CFN – Arthritic hip and knee pain is very common among older adults and must be managed appropriately. This sentiment is echoed in the basement office of Madeleine MacDonell, Physiotherapist, at the Cornwall Community Hospital. MacDonell is the assessor for the Total Joint Assessment Clinic (TJAC) of the Champlain Local Health Integration Network (LHIN), the Hip and Knee Replacement Program (HKRP), and the Pre-habilitation Program located at the Second Street Site.
Physiotherapists are very well trained in orthopedic assessments and assessors in TJAC, having received further training by orthopaedic surgeons to assess who are appropriate candidates for total joint replacement surgery. Recently, qualifications for physiotherapists have risen. It is now mandatory for anyone who wishes to become a physiotherapist to obtain their Master’s degree at one of the fourteen accredited schools in Canada.
Referred directly by family physicians, patients are seen by an assessor within a couple of weeks. MacDonell assesses patients with hip and knee pain and determines if they are potential candidates for total joint replacement surgery. This decision is based on their symptoms, their functional status, and X-Rays of the particular joint; age, lifestyle, health status and previously tried treatment are also considered when deciding what the best path is for optimum quality of life. Surgery should only be considered when all other conservative management strategies have failed.
The assessor provides the patient with information regarding the surgery and conservative management and helps the patient choose the best option for them. “Our goal is to educate patients so they can make an informed decision on what the next step for them should be,” said MacDonell. “We want people to feel confident when they leave the clinic by arming them with the knowledge required to focus on their goals and achieve a better quality of life. That’s what it’s all about.”
Only patients who are surgical candidates and who want surgery are offered a surgical consult. This helps maximize the surgeon’s time and helps reduce the wait time for those who need the surgery. “Patients who do qualify for an operation can choose a specific surgeon or location or can choose to see the next available surgeon within the region in which case the process will be much faster,” explains MacDonell. Although generally very successful, total joint replacement surgery is an invasive procedure with certain risks which must be considered. MacDonell explains that there are other alternative options such as physiotherapy, use of a gait aid (cane or walker), exercise programs, weight loss, medications and injections which are sometimes most appropriate for the patient, especially in the earlier and mid stages of arthritis.

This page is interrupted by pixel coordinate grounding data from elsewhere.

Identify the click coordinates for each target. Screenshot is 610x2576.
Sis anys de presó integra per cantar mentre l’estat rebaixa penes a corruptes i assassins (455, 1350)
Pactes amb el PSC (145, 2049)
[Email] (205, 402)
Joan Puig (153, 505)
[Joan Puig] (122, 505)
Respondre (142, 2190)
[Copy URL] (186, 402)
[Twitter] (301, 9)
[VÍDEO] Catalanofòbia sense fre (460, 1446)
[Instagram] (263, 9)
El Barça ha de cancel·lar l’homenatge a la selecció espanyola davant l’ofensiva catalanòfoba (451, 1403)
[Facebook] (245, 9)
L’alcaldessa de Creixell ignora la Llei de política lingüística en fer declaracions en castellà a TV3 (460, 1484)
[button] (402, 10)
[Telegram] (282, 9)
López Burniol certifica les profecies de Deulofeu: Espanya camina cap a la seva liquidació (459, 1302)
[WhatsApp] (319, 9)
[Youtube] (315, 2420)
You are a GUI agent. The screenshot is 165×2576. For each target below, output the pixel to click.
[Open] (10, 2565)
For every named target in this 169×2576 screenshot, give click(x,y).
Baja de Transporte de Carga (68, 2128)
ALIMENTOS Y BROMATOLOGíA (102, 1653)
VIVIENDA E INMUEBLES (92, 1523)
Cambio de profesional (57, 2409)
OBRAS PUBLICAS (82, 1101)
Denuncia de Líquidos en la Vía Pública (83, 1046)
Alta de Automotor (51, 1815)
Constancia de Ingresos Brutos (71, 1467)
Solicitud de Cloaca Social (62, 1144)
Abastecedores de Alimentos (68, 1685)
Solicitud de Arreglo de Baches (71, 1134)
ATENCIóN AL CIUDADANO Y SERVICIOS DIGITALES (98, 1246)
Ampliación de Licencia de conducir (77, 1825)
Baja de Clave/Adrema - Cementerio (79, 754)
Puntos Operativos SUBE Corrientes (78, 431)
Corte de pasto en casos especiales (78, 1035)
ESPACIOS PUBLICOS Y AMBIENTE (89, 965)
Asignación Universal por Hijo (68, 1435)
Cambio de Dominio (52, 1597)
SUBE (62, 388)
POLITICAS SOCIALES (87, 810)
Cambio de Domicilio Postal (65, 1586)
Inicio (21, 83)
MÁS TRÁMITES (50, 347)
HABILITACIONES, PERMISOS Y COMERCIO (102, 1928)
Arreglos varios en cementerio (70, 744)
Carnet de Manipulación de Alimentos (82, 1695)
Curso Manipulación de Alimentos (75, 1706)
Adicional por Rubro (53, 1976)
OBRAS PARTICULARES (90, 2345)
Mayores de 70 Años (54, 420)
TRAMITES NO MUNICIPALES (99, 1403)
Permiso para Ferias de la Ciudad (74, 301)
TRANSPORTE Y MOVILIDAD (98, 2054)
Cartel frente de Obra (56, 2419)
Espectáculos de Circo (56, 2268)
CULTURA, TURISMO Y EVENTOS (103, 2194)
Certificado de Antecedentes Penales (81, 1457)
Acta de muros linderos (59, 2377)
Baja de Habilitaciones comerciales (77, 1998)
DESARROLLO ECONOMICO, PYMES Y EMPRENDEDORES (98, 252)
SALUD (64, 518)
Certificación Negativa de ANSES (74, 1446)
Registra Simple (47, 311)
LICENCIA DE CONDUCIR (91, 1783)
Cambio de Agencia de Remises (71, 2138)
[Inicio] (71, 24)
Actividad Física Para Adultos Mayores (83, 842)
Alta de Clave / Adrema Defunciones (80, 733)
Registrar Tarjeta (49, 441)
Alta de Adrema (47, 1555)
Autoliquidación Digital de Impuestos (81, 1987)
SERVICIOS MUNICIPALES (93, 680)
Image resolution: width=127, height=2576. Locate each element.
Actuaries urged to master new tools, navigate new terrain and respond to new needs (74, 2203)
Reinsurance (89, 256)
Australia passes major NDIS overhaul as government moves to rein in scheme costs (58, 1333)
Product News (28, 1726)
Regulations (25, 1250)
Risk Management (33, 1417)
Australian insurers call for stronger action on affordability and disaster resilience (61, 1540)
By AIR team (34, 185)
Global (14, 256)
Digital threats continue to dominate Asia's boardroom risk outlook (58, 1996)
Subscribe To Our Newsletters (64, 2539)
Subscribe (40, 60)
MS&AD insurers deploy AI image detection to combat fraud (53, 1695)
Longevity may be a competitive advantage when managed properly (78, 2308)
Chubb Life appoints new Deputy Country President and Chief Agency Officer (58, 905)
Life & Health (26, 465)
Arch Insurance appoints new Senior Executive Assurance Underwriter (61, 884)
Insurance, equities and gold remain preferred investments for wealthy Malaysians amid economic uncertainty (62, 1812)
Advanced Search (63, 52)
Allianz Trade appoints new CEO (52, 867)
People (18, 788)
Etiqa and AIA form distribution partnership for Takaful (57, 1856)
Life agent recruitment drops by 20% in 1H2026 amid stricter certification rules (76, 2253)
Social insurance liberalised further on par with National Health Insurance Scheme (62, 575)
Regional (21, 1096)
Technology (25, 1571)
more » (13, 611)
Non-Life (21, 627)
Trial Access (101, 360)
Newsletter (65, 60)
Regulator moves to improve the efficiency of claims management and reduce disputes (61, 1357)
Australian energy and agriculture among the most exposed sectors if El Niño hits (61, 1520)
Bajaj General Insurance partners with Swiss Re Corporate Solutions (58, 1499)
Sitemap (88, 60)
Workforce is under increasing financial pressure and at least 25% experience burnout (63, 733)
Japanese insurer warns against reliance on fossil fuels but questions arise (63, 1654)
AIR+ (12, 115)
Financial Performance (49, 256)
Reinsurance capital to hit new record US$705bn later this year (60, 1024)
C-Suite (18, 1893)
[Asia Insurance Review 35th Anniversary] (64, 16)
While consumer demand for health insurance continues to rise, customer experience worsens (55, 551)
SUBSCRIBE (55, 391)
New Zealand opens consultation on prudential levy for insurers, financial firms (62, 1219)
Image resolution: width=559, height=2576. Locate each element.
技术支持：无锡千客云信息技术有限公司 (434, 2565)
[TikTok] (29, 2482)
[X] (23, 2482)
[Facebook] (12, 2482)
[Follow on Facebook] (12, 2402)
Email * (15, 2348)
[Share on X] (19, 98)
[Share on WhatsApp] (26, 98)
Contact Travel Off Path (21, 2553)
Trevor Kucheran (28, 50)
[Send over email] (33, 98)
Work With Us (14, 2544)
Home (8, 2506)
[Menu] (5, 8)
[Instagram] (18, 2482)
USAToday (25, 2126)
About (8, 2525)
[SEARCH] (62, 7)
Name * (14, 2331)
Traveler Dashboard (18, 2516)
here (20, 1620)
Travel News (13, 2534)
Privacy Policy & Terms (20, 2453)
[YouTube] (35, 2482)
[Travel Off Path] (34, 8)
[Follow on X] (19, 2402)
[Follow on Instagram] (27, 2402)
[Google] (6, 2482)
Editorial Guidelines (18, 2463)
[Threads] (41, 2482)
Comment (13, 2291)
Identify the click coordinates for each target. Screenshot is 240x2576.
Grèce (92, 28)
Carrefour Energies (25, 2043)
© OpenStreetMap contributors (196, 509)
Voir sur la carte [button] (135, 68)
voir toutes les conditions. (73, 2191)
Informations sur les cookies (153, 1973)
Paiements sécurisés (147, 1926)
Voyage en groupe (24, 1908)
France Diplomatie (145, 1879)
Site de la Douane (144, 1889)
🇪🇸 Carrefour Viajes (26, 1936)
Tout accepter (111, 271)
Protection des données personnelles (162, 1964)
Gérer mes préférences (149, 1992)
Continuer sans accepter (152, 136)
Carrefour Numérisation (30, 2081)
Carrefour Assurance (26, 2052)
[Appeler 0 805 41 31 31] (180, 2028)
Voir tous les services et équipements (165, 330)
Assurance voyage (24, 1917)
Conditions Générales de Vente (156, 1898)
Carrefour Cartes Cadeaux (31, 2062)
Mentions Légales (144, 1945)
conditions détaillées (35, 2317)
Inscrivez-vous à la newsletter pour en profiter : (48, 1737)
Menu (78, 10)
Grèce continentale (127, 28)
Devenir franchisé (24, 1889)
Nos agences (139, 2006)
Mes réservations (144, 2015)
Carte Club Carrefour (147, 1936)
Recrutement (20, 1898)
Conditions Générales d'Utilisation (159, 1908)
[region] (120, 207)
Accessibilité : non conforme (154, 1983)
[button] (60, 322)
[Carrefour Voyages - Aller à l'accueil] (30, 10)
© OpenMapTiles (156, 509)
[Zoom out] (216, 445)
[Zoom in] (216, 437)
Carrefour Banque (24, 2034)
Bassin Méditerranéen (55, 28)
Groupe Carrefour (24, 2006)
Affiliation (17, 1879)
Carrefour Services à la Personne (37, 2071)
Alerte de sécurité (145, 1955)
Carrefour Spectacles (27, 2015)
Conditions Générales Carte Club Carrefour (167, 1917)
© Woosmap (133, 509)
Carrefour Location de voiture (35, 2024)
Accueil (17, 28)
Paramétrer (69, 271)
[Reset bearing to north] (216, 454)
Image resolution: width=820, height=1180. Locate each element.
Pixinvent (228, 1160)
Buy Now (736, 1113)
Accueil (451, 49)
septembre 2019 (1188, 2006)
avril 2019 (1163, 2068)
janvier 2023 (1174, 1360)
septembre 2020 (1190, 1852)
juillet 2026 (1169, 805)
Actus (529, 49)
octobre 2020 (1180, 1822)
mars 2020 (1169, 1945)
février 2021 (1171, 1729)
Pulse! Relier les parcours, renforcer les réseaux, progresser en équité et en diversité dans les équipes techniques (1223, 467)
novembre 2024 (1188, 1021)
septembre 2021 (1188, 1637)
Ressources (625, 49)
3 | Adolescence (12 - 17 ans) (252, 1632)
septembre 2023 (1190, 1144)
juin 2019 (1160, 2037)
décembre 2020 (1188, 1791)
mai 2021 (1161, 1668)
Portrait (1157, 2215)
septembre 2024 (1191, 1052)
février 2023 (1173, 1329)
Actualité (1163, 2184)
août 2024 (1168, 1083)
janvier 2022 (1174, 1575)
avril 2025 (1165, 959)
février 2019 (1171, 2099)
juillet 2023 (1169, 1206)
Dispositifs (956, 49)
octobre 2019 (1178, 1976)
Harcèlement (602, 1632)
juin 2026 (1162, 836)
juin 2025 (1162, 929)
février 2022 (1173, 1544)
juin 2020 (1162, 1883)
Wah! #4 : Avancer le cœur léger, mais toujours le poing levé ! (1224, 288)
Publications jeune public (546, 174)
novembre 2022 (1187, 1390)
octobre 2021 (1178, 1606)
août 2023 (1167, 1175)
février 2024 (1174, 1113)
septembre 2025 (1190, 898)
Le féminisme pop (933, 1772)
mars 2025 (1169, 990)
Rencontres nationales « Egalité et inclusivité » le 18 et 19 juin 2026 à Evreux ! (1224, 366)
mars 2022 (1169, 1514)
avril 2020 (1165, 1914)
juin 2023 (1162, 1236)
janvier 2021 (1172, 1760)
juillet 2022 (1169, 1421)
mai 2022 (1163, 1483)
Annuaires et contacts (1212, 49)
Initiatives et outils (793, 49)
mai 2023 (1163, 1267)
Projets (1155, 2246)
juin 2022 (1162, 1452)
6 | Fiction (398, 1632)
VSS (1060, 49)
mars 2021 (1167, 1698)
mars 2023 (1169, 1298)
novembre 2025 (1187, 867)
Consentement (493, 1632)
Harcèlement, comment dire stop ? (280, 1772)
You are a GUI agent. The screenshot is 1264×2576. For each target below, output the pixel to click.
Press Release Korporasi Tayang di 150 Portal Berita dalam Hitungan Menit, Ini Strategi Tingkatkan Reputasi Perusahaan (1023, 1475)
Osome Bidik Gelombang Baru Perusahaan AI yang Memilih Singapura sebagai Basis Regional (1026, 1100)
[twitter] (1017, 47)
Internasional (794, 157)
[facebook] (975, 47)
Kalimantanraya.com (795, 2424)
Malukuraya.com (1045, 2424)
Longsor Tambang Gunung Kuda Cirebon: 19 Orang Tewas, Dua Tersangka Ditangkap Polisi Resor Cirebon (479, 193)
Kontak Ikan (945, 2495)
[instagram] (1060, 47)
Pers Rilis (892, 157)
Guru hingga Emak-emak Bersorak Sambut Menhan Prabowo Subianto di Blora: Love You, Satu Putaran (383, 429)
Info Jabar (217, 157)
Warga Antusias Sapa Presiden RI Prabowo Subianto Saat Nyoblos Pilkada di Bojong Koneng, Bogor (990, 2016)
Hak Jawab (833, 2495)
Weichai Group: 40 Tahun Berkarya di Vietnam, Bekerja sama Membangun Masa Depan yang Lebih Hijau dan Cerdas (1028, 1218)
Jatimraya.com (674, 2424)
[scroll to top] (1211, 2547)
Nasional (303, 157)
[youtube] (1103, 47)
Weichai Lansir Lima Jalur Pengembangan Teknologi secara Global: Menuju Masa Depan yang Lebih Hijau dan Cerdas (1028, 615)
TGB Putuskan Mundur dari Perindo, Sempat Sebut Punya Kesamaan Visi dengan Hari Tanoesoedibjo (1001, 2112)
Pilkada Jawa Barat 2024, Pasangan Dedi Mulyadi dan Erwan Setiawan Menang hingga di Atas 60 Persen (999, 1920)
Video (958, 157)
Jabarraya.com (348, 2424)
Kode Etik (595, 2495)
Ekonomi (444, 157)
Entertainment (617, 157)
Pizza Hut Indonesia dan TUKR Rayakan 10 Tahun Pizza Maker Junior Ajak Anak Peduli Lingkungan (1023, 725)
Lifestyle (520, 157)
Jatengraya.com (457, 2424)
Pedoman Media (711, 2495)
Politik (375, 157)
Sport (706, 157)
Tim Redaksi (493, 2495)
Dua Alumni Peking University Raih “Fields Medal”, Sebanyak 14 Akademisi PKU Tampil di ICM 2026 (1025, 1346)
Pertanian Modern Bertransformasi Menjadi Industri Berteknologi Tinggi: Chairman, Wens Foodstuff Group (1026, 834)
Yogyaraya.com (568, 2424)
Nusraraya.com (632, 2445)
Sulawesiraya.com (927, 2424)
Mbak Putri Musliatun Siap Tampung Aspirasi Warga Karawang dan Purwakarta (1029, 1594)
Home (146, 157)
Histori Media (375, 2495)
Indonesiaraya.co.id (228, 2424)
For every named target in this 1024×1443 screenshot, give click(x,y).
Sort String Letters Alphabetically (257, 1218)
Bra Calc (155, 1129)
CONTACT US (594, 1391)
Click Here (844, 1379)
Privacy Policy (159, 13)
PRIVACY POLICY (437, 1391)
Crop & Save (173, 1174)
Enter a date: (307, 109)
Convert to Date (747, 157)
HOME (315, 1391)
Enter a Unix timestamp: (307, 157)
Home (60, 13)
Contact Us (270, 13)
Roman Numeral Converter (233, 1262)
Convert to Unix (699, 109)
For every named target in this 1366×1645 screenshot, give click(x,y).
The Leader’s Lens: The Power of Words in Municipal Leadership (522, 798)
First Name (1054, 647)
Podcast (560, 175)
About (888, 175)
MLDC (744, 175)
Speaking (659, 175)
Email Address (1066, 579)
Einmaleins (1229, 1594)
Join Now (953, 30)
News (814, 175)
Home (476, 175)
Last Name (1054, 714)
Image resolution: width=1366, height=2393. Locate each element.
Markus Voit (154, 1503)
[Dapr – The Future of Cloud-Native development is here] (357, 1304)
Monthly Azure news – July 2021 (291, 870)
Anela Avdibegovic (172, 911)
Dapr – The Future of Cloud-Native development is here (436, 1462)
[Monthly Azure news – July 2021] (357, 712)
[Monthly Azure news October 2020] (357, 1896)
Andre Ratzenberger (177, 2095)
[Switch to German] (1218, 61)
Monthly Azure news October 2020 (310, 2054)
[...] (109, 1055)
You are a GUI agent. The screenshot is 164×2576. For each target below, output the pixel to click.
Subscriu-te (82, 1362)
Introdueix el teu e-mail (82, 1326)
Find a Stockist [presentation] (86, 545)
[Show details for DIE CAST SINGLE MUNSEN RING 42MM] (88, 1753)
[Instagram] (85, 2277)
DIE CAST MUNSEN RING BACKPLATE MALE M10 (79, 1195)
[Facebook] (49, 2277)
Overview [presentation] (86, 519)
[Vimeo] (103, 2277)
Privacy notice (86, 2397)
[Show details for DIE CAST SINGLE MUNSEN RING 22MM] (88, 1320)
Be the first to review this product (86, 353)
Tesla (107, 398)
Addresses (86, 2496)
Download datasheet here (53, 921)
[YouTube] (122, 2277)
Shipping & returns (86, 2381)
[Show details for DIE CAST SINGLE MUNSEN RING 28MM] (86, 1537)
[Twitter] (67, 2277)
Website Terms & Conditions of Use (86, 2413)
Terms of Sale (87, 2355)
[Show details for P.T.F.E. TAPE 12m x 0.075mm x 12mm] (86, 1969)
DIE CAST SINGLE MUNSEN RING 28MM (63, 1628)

The patient is ultimately responsible for the decisions made regarding their treatment from conservative management to surgery; they play the key role post op.
“Because the artificial knee and hip joints last approximately 15 years on average, it is important to optimize all factors to improve the longevity of the joint: reduce excessive strain, maintain a healthy weight, exercise. Younger patients are often encouraged to postpone surgery as long as possible in order to avoid having to revise the joint replacement at a later date”.
Before TJAC came to Cornwall in 2010, a trial was conducted at Queensway Carleton Hospital where decreased length of stays and improved wait times were discovered. Locally, it has been a success as well, with results being shorter wait times within the region, which allows those who are suffering to get their surgeries much quicker.
The need for joint replacements continues to grow. Last year the total number of referrals in the Champlain LHIN was close to 5000, with 300 of these from the Cornwall Community Hospital assessment centre.